States' Rights, Southern Hypocrisy, and the Crisis of the Union
Albany Law School - Government Law Center
July 16, 2012
Akron Law Review, Vol. 45, No. 2, 2012
Despite the almost universal understanding of serious historians that slavery and racial subordination were at the root of secession and the Civil War — and the almost endless statements of Confederate leaders supporting this analysis — a considerable number of Americans — including some legal scholars — cling to the belief that secession was about “states’ rights,” and that Southerners left the Union to escape a tyrannical national government that was trampling on their rights. Advocates of this old fashioned, and simultaneously modern, neo-Confederate ideology rarely discuss the substance of Southern states’ rights claims, because they will either lead to an intellectual dead end, or lead back to slavery.
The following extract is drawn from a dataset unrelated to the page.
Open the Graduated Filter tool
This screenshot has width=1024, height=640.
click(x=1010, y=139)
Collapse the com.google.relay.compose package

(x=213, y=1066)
This article examines the relationship of secession to states’ rights to secession. This relationship is often misunderstood, especially by those who argue that the slave states left the Union to protect their states’ rights. The Southern states did not leave the Union because their “rights” were being trampled on by the national government. The states that left the union never asserted that they were being denied their “states’ rights” — that the national government had obliterated the lines been between national power and state power. Nor did the Southern states complain that the national government was too powerful and so it threatened the sovereignty of the state governments. On the contrary, as I set out below, the Southern states mostly complained that the Northern states were asserting their states’ rights and that the national government was not powerful enough to counter these Northern claims. Similarly, the secessionists did not complain that an oppressive national government was infringing on the civil liberties on Southern citizens; rather the complaint was that the national government refused to suppress the civil liberties of Northern citizens.